§ What the exercise asks:
Transcribe the entries below word for word, beginning at the line with "The height and" and stopping after the line with "Task: Open the"; drop all pictures.
━━━━━━━━━━━━━━━━━━━━━━━━━━━━━━
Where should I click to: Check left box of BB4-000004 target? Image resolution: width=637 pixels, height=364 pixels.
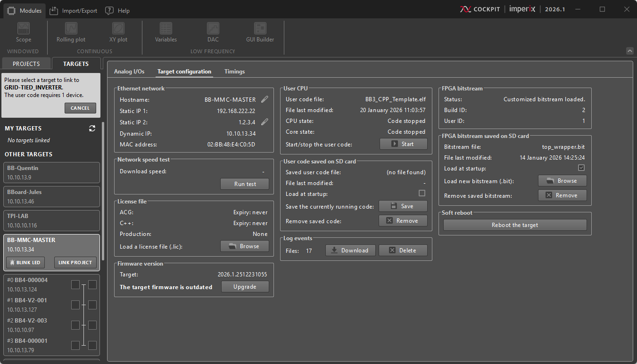pyautogui.click(x=75, y=284)
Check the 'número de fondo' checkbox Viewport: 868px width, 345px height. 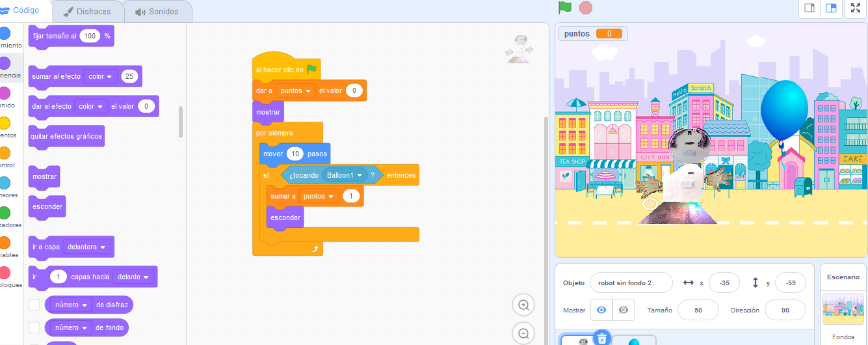34,327
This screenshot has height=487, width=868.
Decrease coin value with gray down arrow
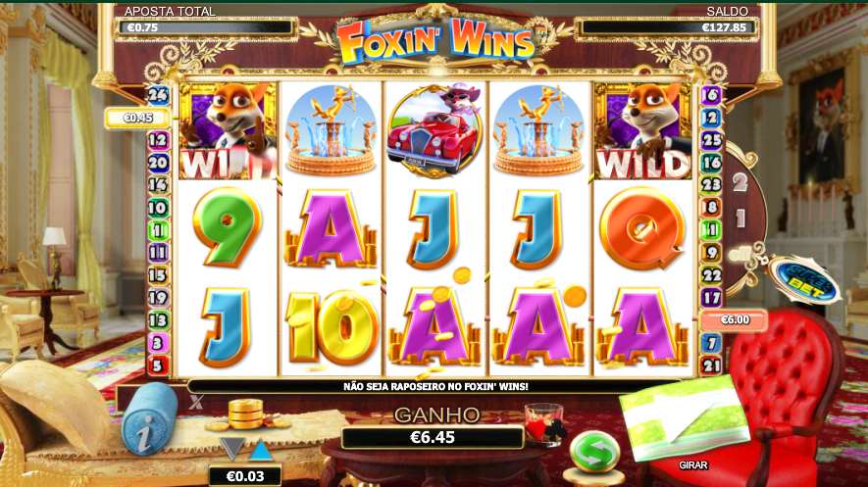(231, 449)
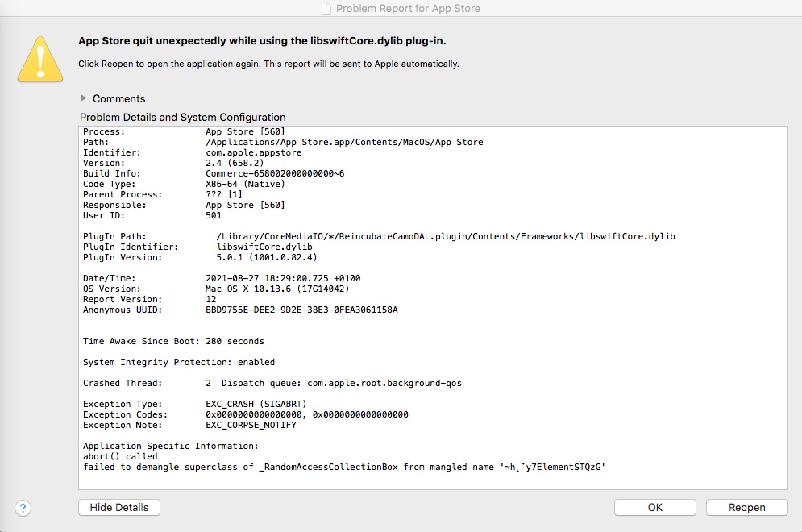This screenshot has width=802, height=532.
Task: Click the Comments label
Action: coord(118,98)
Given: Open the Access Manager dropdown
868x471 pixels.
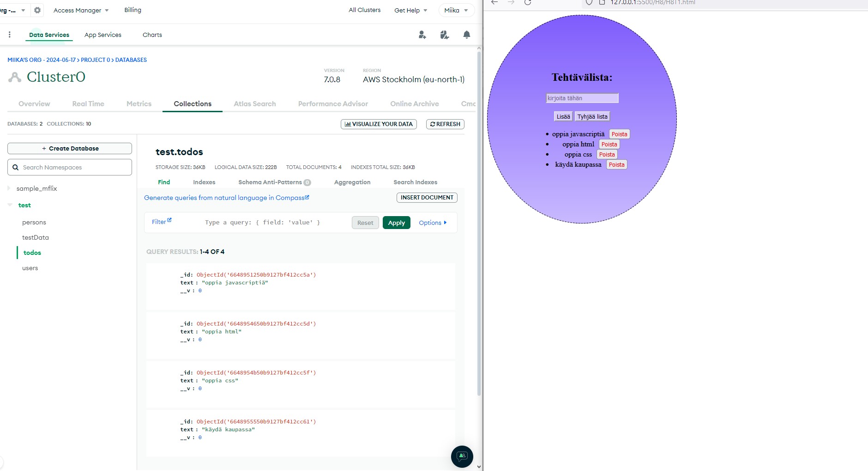Looking at the screenshot, I should coord(81,10).
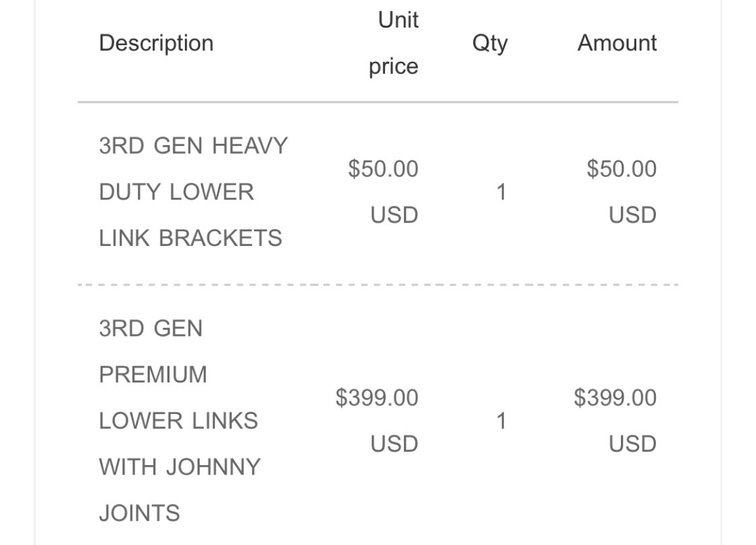Click the $50.00 USD amount value
The width and height of the screenshot is (756, 545).
pos(622,192)
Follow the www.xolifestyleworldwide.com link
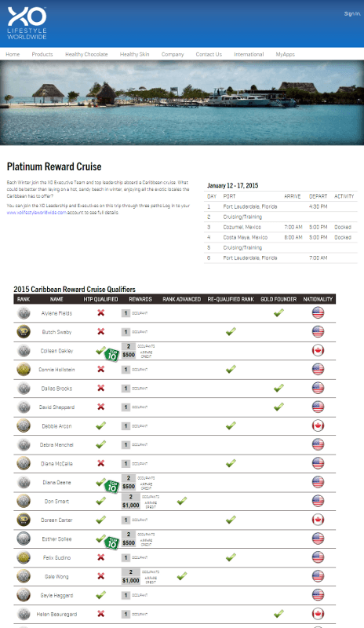364x628 pixels. [x=36, y=213]
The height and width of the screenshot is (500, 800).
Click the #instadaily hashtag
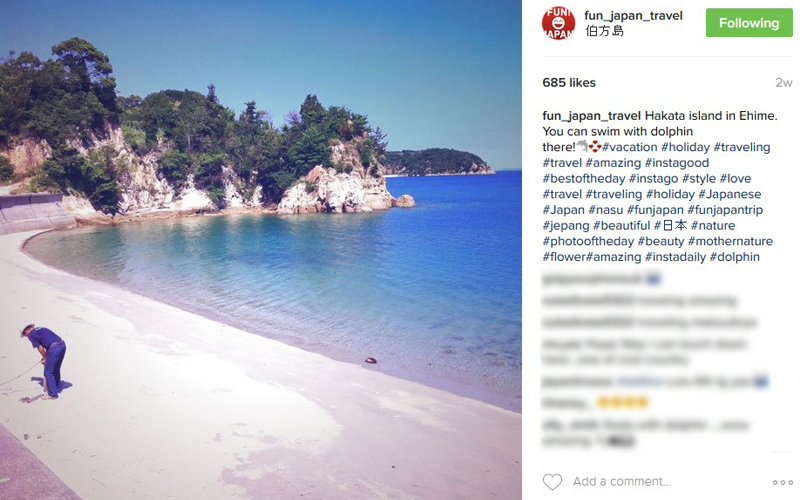tap(675, 257)
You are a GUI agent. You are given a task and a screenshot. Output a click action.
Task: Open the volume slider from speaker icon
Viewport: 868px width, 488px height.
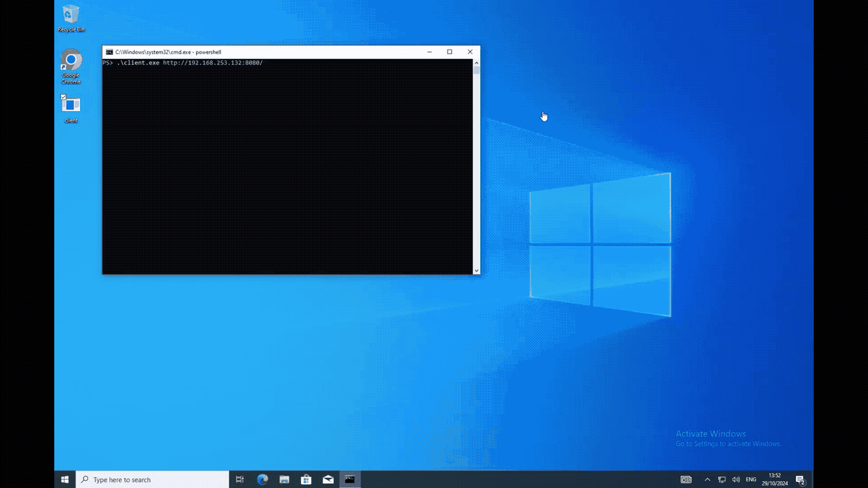pos(736,479)
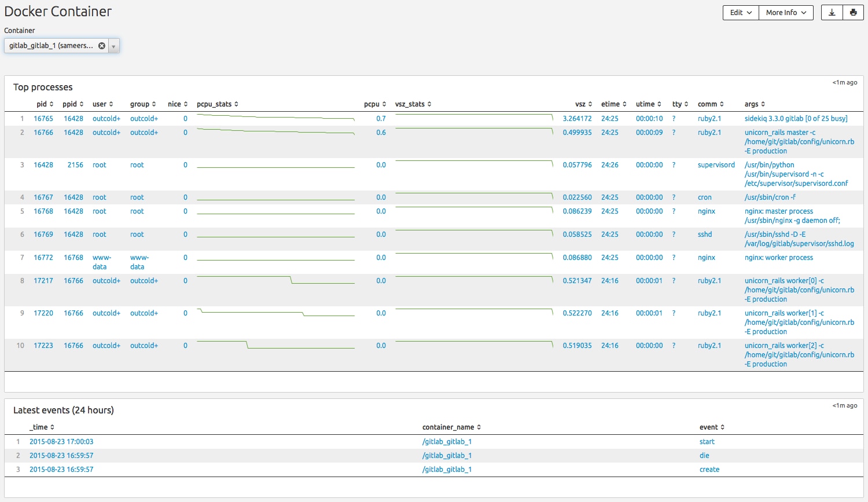Sort events by container_name column
This screenshot has height=502, width=868.
(x=451, y=427)
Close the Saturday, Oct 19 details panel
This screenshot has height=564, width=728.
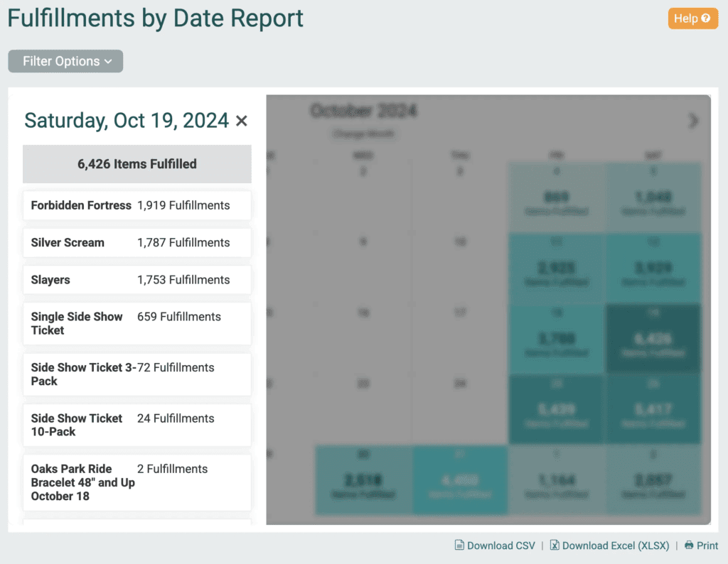pos(242,121)
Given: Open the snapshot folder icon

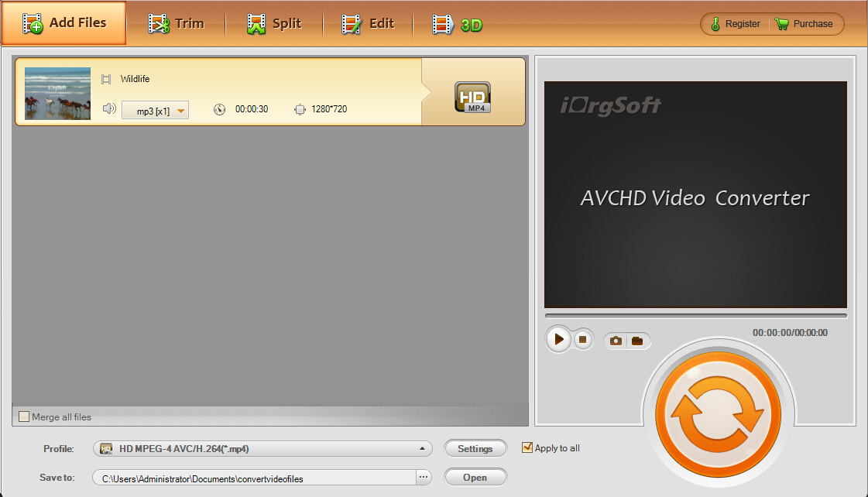Looking at the screenshot, I should [637, 340].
━━━━━━━━━━━━━━━━━━━━━━━━━━━━━━
§ Answer space:
The height and width of the screenshot is (500, 800).
Click the #instadaily hashtag
tap(675, 257)
You are a GUI agent. You are given a task and a screenshot. Output a click action.
Task: Open the volume slider from speaker icon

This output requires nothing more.